Préoccupations en matière d'innovation

L'approche de Broadcom en matière de R&D soulève également des inquiétudes quant à l'innovation. « Les intentions de Broadcom, du moins dans le passé, ne montrent pas que l'innovation a été sa priorité. Nous verrons donc ce qui se passera cette fois », a encore déclaré M. Chhabra. Point positif, par contre : le fait que les opérations logicielles existantes de Broadcom seront intégrées à VMware, qui conservera son nom, laisse penser que Broadcom a changé d'attitude par rapport à sa gestion antérieure des acquisitions et qu'il y a une marge de manoeuvre pour réaliser l'intégration des développements de produits qui se chevauchent. « La décision de Broadcom de rebaptiser son entité logiciels sous le nom de VMware montre que son approche a évolué par rapport aux acquisitions logicielles antérieures », a déclaré Andrew Lerner de Gartner.
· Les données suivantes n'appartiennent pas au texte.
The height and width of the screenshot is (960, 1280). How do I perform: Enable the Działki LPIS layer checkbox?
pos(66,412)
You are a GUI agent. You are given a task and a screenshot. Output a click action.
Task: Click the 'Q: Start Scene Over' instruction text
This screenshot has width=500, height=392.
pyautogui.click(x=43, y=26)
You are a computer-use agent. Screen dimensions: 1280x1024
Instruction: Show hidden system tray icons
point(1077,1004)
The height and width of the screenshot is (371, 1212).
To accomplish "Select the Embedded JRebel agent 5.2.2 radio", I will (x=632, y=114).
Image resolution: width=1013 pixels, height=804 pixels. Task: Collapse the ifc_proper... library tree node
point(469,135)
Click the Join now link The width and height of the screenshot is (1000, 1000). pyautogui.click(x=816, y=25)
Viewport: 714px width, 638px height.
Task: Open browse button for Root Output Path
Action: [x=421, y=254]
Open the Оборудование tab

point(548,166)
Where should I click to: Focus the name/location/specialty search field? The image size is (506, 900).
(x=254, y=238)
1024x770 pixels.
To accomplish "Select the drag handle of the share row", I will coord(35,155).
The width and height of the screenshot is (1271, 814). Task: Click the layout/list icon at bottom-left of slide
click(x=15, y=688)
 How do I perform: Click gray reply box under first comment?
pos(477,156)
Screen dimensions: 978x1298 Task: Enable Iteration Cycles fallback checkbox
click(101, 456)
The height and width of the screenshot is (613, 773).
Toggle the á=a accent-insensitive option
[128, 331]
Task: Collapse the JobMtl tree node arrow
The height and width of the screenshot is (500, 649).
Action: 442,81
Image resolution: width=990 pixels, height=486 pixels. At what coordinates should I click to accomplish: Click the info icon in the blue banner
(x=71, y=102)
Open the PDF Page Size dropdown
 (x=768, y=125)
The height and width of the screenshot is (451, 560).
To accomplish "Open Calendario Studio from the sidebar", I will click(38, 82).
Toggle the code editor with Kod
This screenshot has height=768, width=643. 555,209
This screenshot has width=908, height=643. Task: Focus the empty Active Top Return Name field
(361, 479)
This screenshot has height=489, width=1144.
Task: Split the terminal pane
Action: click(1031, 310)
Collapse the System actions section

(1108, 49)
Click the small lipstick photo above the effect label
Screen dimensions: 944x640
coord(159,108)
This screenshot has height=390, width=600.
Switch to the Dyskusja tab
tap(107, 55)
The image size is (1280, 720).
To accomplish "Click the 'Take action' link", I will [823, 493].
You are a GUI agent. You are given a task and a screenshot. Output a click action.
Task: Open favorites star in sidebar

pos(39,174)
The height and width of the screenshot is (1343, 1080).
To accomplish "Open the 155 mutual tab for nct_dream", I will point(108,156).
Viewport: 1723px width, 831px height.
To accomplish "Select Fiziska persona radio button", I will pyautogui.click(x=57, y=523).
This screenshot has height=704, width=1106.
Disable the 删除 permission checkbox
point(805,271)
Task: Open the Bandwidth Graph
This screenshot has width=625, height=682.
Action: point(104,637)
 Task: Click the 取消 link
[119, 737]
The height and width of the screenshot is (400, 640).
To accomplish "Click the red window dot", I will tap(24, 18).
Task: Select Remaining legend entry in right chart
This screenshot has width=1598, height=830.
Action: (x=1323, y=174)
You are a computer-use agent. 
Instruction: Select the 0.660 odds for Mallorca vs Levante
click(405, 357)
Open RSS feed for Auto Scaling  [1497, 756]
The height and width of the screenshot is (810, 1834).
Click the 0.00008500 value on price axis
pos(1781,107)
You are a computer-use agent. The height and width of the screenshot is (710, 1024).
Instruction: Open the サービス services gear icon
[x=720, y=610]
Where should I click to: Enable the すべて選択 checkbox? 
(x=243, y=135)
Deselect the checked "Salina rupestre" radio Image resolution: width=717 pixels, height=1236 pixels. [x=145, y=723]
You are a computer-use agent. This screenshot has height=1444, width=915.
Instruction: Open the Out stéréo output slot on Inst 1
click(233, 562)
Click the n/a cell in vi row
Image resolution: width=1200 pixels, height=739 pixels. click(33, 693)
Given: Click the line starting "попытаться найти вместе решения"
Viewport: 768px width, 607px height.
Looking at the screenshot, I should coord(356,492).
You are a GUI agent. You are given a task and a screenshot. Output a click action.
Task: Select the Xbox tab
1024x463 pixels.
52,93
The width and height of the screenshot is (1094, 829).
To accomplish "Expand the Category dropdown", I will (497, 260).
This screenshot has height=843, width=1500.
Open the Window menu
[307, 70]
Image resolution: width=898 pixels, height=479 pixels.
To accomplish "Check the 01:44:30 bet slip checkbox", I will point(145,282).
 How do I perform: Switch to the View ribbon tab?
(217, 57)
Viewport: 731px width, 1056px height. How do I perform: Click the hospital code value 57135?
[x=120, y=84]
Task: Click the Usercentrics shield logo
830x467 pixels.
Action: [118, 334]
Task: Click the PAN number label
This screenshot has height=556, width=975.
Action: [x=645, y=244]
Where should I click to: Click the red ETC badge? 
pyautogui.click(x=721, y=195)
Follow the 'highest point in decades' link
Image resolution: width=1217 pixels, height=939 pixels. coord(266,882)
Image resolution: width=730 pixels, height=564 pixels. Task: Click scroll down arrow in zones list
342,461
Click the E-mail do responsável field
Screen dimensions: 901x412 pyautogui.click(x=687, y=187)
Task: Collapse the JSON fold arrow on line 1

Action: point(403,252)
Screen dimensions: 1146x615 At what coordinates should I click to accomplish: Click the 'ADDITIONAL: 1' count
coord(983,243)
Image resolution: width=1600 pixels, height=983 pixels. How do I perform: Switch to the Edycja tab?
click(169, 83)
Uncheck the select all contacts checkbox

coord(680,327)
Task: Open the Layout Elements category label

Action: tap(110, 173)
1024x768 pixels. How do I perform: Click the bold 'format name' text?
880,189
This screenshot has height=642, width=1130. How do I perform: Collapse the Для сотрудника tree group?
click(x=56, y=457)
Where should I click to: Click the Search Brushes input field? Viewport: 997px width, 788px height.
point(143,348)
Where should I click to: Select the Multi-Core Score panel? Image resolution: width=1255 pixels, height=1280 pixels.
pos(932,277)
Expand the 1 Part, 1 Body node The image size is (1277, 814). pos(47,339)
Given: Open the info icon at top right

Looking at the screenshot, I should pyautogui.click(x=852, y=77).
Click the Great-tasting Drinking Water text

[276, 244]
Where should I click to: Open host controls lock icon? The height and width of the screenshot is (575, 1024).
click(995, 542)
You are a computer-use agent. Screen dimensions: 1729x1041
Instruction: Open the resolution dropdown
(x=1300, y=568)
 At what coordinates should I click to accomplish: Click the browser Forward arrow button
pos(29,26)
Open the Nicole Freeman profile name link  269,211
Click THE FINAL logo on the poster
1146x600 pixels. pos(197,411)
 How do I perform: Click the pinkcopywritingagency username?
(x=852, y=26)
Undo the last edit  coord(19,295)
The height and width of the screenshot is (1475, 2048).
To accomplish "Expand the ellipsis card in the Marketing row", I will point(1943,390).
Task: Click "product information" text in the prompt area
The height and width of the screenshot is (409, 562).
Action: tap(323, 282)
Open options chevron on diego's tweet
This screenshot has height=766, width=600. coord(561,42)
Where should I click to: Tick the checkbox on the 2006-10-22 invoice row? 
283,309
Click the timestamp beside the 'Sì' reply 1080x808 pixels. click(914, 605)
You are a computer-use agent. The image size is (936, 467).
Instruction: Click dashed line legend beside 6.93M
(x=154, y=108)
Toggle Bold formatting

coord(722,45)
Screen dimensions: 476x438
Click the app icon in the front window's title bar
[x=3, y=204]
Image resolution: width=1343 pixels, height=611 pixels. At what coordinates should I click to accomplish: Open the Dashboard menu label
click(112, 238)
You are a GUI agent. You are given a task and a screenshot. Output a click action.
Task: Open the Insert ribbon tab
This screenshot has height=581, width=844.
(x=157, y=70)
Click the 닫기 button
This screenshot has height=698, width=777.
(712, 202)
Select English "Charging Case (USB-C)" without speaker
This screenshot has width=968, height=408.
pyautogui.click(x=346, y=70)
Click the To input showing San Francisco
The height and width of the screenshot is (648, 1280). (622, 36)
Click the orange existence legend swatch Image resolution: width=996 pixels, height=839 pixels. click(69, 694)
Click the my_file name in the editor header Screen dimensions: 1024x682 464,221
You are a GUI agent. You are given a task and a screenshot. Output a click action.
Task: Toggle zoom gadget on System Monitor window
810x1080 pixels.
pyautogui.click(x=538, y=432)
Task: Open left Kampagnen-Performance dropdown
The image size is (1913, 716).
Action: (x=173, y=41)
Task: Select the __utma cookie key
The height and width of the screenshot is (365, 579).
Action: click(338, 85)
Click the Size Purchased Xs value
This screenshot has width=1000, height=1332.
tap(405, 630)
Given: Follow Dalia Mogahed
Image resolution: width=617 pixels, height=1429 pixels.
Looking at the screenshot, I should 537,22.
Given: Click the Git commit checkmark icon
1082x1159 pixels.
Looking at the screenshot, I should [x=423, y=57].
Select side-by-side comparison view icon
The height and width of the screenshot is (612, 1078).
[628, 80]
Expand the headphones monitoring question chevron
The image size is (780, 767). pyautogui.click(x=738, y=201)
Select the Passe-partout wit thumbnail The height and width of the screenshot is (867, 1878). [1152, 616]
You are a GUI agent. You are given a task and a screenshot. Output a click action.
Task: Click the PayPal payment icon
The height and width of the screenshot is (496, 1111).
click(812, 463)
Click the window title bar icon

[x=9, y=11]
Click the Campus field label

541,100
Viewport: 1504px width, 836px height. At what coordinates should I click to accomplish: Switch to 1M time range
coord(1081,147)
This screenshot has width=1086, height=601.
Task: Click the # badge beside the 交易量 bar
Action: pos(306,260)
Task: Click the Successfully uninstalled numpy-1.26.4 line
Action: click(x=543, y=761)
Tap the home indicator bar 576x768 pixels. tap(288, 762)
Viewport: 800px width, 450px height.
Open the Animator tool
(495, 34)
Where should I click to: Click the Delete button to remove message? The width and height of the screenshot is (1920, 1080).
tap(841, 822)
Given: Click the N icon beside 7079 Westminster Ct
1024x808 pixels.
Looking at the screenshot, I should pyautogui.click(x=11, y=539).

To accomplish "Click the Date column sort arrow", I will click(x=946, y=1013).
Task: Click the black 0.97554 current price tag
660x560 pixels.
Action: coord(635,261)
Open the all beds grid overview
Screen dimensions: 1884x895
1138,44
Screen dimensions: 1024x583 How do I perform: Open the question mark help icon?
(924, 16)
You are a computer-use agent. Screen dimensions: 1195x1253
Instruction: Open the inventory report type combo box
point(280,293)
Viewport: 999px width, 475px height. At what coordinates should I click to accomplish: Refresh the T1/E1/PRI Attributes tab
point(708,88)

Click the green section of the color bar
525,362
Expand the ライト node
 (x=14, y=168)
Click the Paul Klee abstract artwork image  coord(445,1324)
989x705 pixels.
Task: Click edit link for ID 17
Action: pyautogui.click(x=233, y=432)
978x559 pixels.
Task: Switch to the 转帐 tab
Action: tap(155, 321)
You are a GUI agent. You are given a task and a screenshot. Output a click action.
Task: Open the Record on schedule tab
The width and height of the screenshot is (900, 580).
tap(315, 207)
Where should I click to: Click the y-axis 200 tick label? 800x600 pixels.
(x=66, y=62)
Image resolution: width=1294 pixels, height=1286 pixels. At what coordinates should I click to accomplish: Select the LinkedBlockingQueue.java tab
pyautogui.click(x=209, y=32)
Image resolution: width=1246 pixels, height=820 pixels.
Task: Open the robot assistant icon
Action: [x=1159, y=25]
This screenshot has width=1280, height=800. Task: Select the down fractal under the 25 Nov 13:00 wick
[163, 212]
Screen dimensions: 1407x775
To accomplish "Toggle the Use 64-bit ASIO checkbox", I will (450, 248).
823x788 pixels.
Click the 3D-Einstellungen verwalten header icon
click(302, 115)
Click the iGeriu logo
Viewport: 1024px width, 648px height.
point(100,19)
Une prudence de mise pour les utilisateurs


Mais, comme pour toute grande fusion entre grandes entreprises technologiques, la réalisation de synergies entre des lignes de produits multiples et variées est incroyablement complexe, et les utilisateurs sont invités à faire preuve de prudence. « Les utilisateurs ne doivent pas s'imaginer que les choses vont continuer comme avant à long terme », a encore déclaré M. Lerner. « Ils doivent valider l'inventaire existant pour se préparer aux changements de licence et/ou explorer les alternatives des fournisseurs ». Celui-ci leur conseille également « de faire pression sur VMware pour obtenir des engagements écrits sur la feuille de route, le plafonnement des prix et des clauses de sortie pour les accords de licence pluriannuels ».